Despite T cell-mediated effects being primarily responsible for the pathologic lesions in CD, the B cell-mediated effects such as the appearance of autoantibodies including those against tissue TGs constitute the earliest signs of impending clinical disease [25]. However, the impact of these B cell effects in the pathogenesis of CD or the factors that trigger these B cell effects that presage clinical disease remain largely undefined. In this study, we have demonstrated that the overexpression of IL-15 in epithelial cells of the small intestine can induce the production of autoantibodies, some of which can react with the small intestinal tissues. We have previously reported that the administration of an anti-CD122 monoclonal antibody that ablates IL-15-dependent NK-like intraepithelial CD8+ T cells results in the complete resolution of inflammatory lesions in the small intestines [10]. Nonetheless, to elucidate whether these IL-15-induced autoantibodies are also involved in the pathogenesis of intestinal inflammatory lesions of T3b-hIL-15 Tg mice, we are currently crossing the μ chain-deficient mice which cannot produce any antibodies [26] with our T3b-hIL-15 Tg mice. It is also important to emphasize that, in these T3b-hIL-15 Tg mice, despite having elevated levels of serum immunoglobulins and autoantibodies, we have failed to detect any extraintestinal immune pathologic lesions including in the kidneys, lungs, or heart.

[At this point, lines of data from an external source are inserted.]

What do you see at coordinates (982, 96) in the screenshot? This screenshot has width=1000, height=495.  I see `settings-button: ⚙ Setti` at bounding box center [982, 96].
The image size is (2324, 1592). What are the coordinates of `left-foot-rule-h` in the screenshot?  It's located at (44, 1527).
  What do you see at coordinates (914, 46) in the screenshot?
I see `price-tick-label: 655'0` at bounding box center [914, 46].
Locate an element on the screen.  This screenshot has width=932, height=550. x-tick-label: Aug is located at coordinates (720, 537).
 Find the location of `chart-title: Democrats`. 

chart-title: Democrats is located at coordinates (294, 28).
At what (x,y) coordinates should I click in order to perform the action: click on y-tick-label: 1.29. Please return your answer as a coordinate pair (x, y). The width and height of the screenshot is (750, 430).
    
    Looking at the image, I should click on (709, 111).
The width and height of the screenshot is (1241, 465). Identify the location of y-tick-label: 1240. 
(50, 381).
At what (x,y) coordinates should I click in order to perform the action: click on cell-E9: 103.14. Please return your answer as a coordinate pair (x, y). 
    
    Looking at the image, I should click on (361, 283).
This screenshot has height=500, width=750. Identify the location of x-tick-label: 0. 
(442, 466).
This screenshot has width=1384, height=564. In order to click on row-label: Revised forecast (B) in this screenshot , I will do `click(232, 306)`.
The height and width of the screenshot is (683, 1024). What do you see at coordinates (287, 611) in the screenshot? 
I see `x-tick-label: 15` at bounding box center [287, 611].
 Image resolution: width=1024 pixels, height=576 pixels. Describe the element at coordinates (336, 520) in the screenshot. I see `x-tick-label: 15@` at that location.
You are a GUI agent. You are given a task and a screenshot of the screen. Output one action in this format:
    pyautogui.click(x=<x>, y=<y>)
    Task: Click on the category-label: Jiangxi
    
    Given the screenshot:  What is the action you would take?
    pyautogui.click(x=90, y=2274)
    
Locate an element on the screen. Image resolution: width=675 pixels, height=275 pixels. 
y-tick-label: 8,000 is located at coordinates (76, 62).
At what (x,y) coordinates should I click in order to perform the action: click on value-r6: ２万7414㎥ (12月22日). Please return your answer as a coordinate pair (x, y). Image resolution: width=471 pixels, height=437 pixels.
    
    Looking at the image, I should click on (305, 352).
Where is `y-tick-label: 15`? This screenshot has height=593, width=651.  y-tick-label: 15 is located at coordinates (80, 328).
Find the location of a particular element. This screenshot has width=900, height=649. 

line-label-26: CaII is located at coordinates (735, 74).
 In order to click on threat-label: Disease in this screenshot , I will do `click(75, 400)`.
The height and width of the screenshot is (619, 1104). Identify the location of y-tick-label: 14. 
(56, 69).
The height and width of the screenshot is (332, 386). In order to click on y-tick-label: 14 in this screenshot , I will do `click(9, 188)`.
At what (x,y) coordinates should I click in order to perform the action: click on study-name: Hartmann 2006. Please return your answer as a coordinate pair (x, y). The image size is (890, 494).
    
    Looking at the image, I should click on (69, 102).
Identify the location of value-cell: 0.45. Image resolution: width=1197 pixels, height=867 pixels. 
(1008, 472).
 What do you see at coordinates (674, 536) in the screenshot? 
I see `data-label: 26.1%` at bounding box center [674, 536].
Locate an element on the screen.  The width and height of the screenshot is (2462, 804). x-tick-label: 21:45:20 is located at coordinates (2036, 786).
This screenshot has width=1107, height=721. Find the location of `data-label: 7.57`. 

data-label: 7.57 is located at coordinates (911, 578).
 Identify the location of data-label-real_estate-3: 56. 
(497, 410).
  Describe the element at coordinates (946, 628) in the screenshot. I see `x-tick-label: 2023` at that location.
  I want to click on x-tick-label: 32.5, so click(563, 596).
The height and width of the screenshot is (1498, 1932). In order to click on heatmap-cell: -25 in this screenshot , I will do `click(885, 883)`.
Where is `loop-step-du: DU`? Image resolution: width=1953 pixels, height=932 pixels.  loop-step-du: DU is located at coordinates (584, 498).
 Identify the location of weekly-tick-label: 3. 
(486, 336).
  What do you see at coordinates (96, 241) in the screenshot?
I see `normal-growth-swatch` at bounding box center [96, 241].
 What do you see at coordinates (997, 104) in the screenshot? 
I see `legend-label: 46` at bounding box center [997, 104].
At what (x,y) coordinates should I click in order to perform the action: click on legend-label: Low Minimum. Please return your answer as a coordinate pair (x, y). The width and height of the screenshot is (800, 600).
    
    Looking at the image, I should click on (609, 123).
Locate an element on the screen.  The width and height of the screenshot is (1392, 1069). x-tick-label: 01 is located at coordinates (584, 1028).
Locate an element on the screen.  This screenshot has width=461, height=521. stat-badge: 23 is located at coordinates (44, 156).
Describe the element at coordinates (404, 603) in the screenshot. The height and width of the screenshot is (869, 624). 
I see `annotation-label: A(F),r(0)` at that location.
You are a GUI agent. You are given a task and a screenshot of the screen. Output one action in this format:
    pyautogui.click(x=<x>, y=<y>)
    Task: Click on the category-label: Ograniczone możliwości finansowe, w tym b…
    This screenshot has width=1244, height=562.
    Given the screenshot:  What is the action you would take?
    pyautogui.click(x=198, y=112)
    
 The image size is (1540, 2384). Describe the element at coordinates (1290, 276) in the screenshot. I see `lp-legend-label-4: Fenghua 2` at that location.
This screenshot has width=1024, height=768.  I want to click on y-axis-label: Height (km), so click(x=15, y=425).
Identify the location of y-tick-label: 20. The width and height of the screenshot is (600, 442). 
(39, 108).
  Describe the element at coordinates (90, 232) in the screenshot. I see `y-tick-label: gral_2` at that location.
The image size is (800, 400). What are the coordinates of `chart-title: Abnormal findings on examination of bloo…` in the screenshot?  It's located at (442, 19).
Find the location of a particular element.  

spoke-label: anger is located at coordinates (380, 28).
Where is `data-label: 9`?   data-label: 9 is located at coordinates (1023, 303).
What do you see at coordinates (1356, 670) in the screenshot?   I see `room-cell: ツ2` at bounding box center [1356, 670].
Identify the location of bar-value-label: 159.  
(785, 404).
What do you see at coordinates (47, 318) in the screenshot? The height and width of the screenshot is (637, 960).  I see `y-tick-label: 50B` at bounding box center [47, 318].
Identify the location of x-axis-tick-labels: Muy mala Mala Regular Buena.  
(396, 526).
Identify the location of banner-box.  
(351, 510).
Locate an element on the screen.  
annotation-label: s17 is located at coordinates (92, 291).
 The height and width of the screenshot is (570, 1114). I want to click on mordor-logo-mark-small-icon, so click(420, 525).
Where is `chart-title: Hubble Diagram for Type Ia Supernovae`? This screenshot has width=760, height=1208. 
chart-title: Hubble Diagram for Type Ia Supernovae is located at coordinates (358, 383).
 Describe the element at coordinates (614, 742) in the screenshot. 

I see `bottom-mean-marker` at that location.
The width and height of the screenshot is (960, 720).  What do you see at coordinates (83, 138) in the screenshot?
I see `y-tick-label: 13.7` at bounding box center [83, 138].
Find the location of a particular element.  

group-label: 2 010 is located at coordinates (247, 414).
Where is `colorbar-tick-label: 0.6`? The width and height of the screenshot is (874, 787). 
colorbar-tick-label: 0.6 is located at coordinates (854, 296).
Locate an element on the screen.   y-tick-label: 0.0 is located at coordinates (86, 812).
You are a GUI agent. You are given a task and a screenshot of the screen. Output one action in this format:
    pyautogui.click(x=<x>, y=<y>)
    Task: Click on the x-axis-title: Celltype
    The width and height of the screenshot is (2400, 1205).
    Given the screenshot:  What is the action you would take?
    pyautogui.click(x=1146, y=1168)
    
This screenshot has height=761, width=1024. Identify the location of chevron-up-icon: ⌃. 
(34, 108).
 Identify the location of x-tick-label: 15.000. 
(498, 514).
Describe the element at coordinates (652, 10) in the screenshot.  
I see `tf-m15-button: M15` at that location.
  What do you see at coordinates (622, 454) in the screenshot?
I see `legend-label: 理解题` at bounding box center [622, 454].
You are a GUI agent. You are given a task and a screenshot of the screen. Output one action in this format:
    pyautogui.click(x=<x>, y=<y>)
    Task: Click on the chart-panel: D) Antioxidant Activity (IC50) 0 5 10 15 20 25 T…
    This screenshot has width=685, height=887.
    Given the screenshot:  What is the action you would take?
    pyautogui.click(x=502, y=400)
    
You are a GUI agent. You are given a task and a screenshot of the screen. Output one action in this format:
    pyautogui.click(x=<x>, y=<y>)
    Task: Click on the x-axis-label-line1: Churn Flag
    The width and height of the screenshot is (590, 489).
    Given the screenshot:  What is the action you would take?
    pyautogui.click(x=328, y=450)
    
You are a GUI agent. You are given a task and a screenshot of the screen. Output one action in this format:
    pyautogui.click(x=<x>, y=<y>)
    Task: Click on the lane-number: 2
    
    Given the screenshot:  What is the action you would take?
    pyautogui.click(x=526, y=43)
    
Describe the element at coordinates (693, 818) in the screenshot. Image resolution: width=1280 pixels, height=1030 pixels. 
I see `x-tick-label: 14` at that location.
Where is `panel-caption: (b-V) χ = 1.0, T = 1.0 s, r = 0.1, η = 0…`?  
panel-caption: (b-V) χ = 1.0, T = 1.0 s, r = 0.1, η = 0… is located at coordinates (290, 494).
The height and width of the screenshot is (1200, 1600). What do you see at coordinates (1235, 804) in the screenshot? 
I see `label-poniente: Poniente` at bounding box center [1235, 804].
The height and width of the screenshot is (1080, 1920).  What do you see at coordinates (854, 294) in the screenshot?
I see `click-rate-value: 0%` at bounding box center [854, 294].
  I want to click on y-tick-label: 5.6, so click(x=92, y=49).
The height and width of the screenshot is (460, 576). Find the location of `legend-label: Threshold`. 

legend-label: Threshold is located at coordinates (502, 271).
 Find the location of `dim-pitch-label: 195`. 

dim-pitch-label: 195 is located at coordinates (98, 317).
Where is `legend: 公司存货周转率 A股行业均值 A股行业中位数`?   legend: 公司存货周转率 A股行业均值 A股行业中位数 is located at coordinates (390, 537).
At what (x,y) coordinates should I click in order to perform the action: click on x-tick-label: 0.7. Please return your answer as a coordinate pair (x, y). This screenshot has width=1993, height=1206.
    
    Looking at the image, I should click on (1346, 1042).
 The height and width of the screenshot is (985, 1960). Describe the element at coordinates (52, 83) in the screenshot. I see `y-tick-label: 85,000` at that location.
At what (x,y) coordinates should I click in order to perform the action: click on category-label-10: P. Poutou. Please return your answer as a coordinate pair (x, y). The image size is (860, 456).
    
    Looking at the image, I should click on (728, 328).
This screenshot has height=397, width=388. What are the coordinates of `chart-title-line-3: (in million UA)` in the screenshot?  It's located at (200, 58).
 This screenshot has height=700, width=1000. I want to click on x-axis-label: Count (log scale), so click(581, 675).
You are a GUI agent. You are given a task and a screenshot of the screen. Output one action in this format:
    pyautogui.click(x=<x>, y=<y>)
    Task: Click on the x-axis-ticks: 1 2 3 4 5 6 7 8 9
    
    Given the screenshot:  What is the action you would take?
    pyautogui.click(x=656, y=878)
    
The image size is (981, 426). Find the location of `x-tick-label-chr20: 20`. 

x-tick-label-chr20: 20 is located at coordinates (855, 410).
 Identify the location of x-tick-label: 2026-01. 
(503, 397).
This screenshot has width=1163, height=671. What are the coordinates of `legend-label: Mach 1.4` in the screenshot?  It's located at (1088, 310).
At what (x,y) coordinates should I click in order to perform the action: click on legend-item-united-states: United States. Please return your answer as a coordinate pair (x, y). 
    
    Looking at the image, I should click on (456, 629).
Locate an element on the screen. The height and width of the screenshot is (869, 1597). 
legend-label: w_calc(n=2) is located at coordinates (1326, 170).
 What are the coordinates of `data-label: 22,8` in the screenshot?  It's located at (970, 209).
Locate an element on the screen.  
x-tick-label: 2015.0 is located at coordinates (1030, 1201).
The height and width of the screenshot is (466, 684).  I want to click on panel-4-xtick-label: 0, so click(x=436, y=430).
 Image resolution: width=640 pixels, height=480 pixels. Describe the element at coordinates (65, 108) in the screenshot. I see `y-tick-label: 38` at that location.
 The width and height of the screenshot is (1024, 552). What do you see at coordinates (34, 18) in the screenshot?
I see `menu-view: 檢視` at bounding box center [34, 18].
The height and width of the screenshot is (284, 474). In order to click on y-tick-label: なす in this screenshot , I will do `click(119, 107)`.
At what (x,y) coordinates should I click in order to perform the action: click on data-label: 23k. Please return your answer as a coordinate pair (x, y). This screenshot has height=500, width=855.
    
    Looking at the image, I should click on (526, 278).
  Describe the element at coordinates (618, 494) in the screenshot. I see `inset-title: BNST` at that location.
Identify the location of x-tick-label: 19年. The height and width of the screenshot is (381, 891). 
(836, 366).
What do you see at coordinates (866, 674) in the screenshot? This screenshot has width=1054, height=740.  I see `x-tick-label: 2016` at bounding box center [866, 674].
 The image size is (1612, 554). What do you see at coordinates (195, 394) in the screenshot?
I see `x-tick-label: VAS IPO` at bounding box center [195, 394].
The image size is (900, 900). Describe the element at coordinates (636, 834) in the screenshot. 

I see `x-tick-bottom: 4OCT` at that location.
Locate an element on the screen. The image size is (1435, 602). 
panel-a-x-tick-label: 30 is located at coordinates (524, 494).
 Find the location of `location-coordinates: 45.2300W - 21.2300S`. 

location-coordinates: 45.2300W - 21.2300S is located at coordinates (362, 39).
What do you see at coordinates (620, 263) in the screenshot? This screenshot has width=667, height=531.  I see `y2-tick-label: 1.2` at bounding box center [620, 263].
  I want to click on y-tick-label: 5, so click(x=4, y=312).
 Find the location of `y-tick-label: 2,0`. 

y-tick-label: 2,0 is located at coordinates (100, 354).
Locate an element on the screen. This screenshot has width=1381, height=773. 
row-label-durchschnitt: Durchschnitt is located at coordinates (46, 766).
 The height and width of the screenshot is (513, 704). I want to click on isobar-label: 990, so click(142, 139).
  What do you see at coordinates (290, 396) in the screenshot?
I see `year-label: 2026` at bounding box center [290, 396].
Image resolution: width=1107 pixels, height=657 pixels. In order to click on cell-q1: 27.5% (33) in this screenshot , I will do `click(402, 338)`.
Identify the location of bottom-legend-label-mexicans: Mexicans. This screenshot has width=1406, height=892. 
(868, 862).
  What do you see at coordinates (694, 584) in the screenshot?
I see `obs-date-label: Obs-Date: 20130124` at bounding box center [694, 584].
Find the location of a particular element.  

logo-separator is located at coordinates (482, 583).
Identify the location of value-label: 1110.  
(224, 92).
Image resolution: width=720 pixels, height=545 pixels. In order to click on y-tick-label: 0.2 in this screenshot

As we have shown in this study, the presence of autoantibodies including those against tissue TG2 (Fig. 1f) and the accumulation of plasmacytes in the lamina propria underlying the intestinal inflammatory lesions in the proximal duodenojejunal region (Figs. 2 and 3), along with the elevated levels of serum immunoglobulin (Fig. 1), not only attest to close recapitulation of prominent B cell-mediated effects seen in CD in these T3b-hIL-15 Tg mice, but also indicate that the locally expressed IL-15 in the small intestines is sufficient and capable of eliciting both T and B cell-mediated pathologic manifestations that define human CD.

Conclusions

While it is well established that the pleiotropic cytokine IL-15 has profound effects on both T and B lymphocyte functions and biology [2729], it would have been difficult to predict that the local overexpression of this cytokine alone could bring about the full spectrum of pathologic manifestations seen in CD. More importantly, the availability of the T3b-hlL-15 Tg mouse model would now not only allow us to dissect out as to how locally expressed IL-15 in the intestine could orchestrate T and B cell pathologic events, thus providing valuable insights into the pathologic process of CD, but these mice would also serve as a reliable model system to explore novel therapeutic modalities in the treatment of this debilitating autoimmune disease that has a propensity to give rise to malignancies and considerably lowers the life expectancy of affected individuals.